The purpose of this study is to determine whether having received an H5 vaccine in the past primes the immune system to respond rapidly to another dose of H5 vaccine. Subjects who participate in this study will have participated in a previous vaccine study (involving the A/Hong/Kong/97 virus) during the fall of 1998 at the University of Rochester.

===A/H5N1 in adult - February 2006===
Study start: April 2005; Study completion: February 2006

The purpose of this study is to determine the dose-related safety of flu vaccine in healthy adults. To determine the dose-related effectiveness of flu vaccine in healthy adults approximately 1 month following receipt of 2 doses of vaccine. To provide information for the selection of the best dose levels for further studies.

===H5 booster after two doses - June 2006===
Study start: October 2005; Study completion: June 2006

The purpose of this study is to determine whether a third dose of vaccines containing A/Vietnam/1203/04 provides more immunity than two doses.

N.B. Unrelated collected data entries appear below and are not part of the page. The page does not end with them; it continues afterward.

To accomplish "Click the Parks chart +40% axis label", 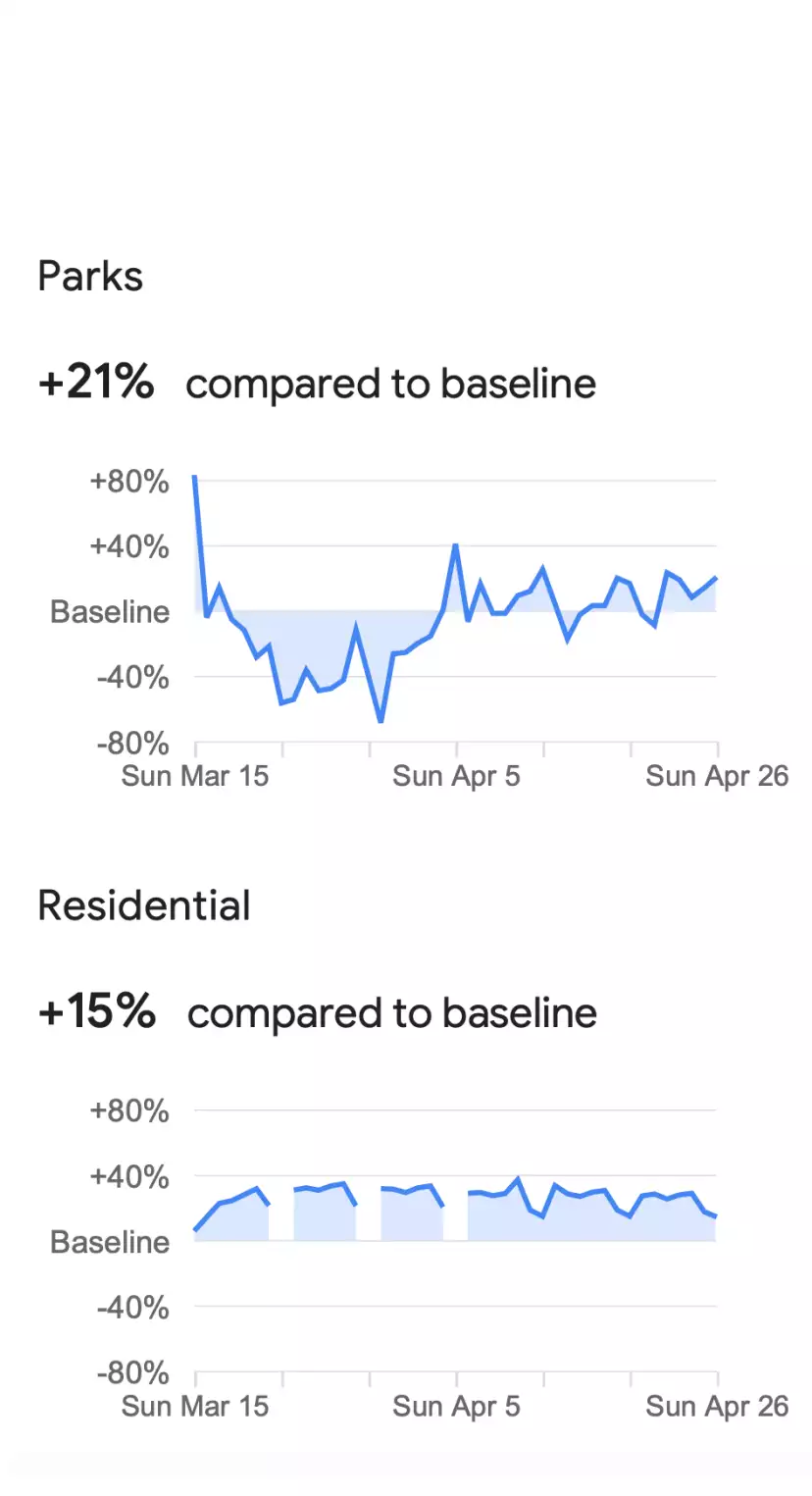I will (128, 546).
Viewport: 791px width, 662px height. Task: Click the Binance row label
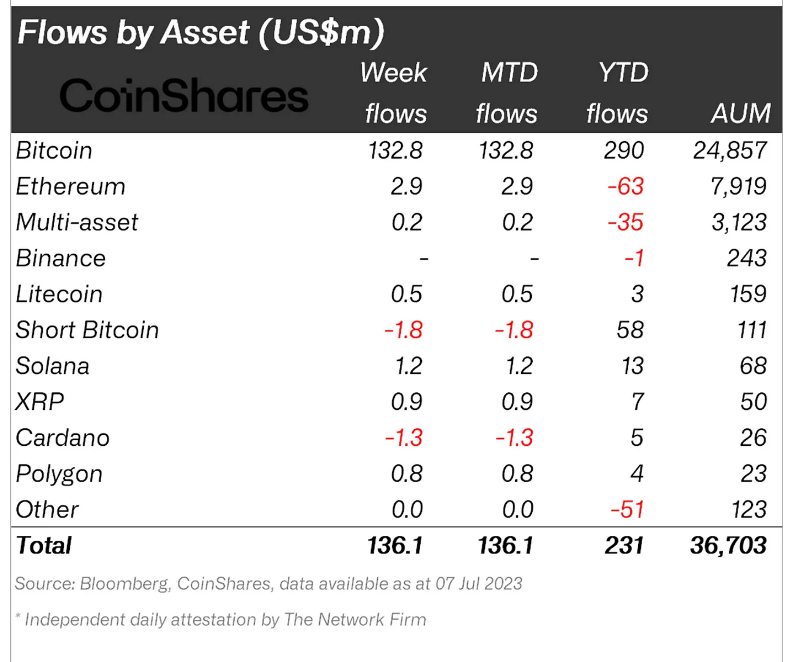point(61,258)
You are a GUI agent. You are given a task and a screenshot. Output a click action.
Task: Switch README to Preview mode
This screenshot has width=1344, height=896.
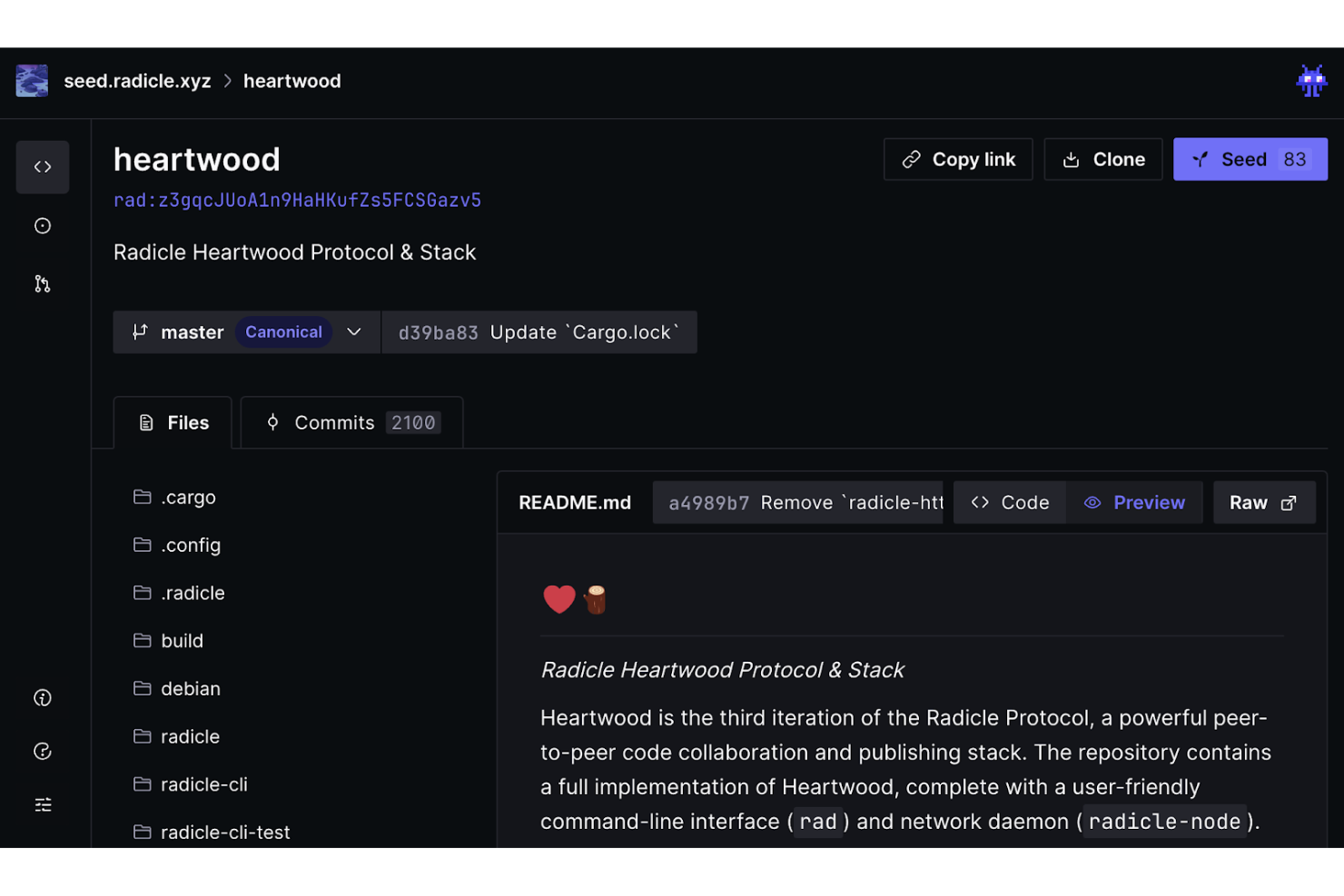(1134, 503)
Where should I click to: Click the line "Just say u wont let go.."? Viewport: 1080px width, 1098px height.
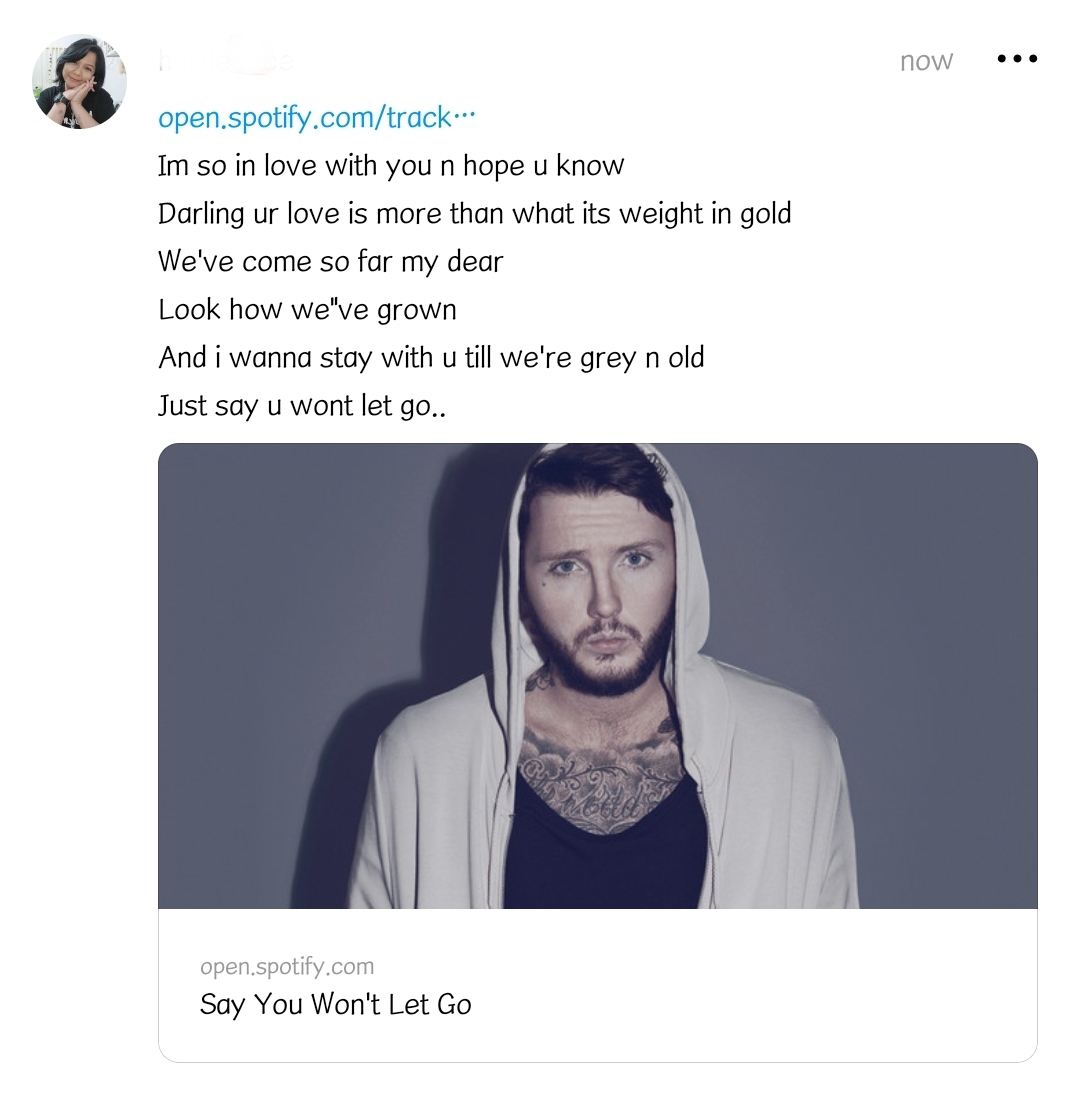point(302,405)
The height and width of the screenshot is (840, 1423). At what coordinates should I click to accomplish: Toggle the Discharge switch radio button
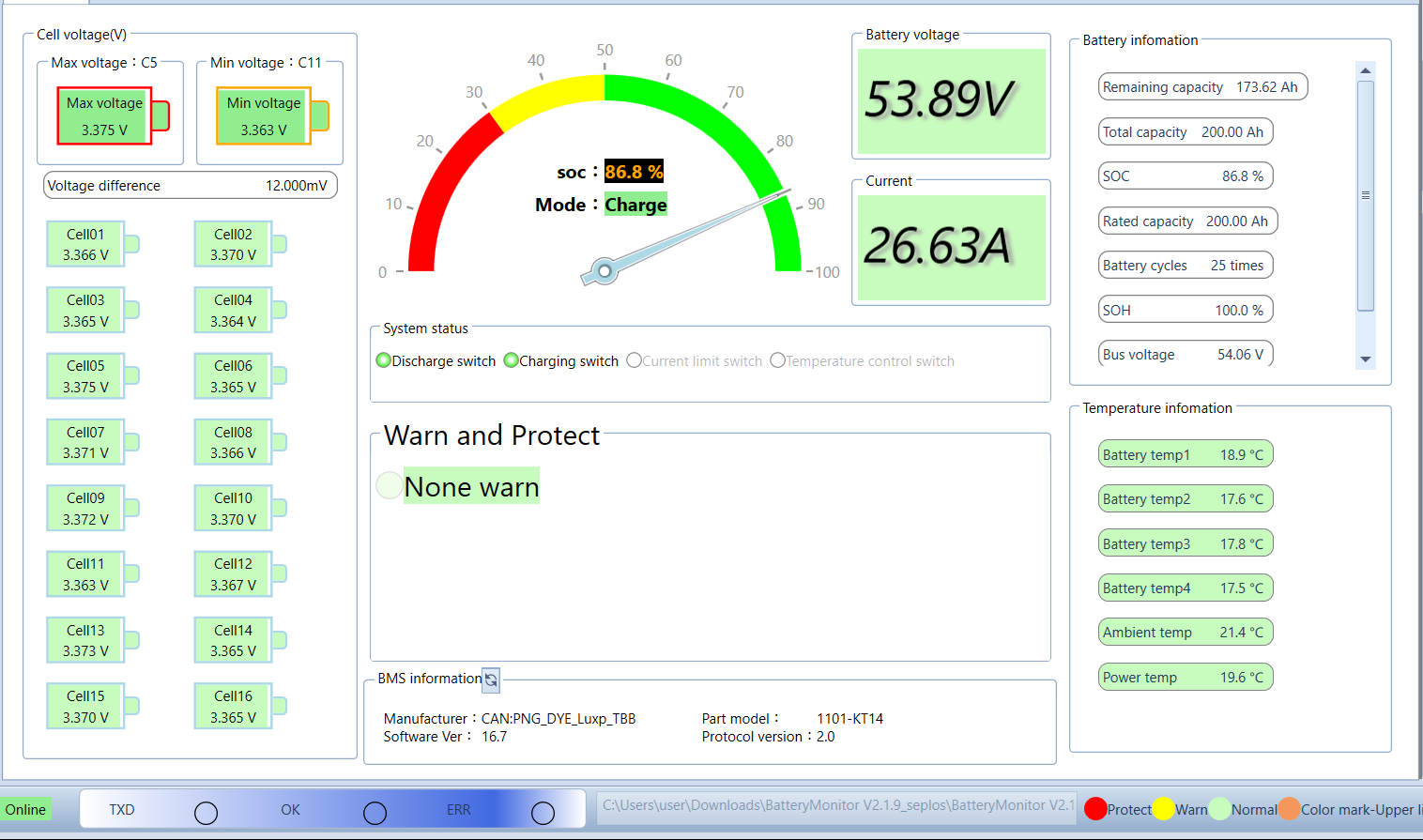(x=383, y=360)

Subjects who participate in this study, will have participated in DMID protocol 04-063 involving the A/Vietnam/1203/04. In this study, each subject will be asked to receive a third dose of the H5 vaccine at the same level administered in protocol 04-063.

===H5 in the elderly - August 2006===
Study start: October 2005; Study completion: August 2006

This study is intended to examine the safety and dose-related immunogenicity of three dosage levels of the Influenza A/H5N1 vaccine, as compared to saline placebo, given intramuscularly to healthy elderly adults approximately 4 weeks apart.

===H5 in healthy adults - December 2006===
Study start: March 2006; Study completion: December 2006

This randomized, controlled, double-blinded, dose-ranging, Phase I-II study in 600 healthy adults, 18 to 49 years old, is designed to investigate the safety, reactogenicity, and dose-related immunogenicity of an investigational inactivated influenza A/H5N1 virus vaccine when given alone or combined with aluminum hydroxide. A secondary goal is to guide selection of vaccine dosage levels for expanded Phase II trials based on reactogenicity and immunogenicity profiles. This dose optimization will be applied to both younger and older subject populations in subsequent studies. Subjects who meet the entry criteria for the study will be enrolled at one of up to 5 study sites and will be randomized into 8 groups to receive two doses of influenza A/H5N1 vaccine containing 3.75, 7.5, 15, or 45 mcg of HA with or without aluminum hydroxide adjuvant by IM injection (N= 60 or 120/vaccine dose group).

===Bird flu - November 2006===
Study start: March 2006; Study completion: November 2006

This study is designed to gather critical information on the safety, tolerability, and the immunogenicity (capability of inducing an immune response) of A/H5N1 virus vaccine in healthy adults. Up to 280 healthy adults, aged 18 to 64, will participate in the study. Each subject will participate for 7 months and will be randomly placed in one of several different study groups receiving a different dose of vaccine, vaccine plus adjuvant, or placebo. All subjects will receive two injections of their assigned study product, about 28 days apart, in their muscle tissue. Subjects will keep a journal of their temperature and any adverse effects between study visits. A small amount of blood will also be drawn before the first injection, 7 days after each injection, and 6 months after the second injection.

===Pandemic flu - January 2007===
Study start: October 2005; Study completion: January 2007

This Australian study will test the safety and immunogenicity of an H5N1 pandemic influenza vaccine in healthy adults.

===Children - February 2007===
Study start: January 2006; Study completion: February 2007

This is a randomized, double-blinded, placebo-controlled, staged, dose-ranging, Phase I/II study to evaluate the safety, reactogenicity, and immunogenicity of 2 doses of an IM inactivated influenza A/H5N1 vaccine in healthy children, aged 2 through 9 years. This study is designed to investigate the safety, tolerability, and dose-related immunogenicity of an investigational inactivated influenza A/H5N1 vaccine. A secondary goal is to identify an optimal dosage level of the vaccine that generates an acceptable immunogenic response, while maintaining an adequate safety profile.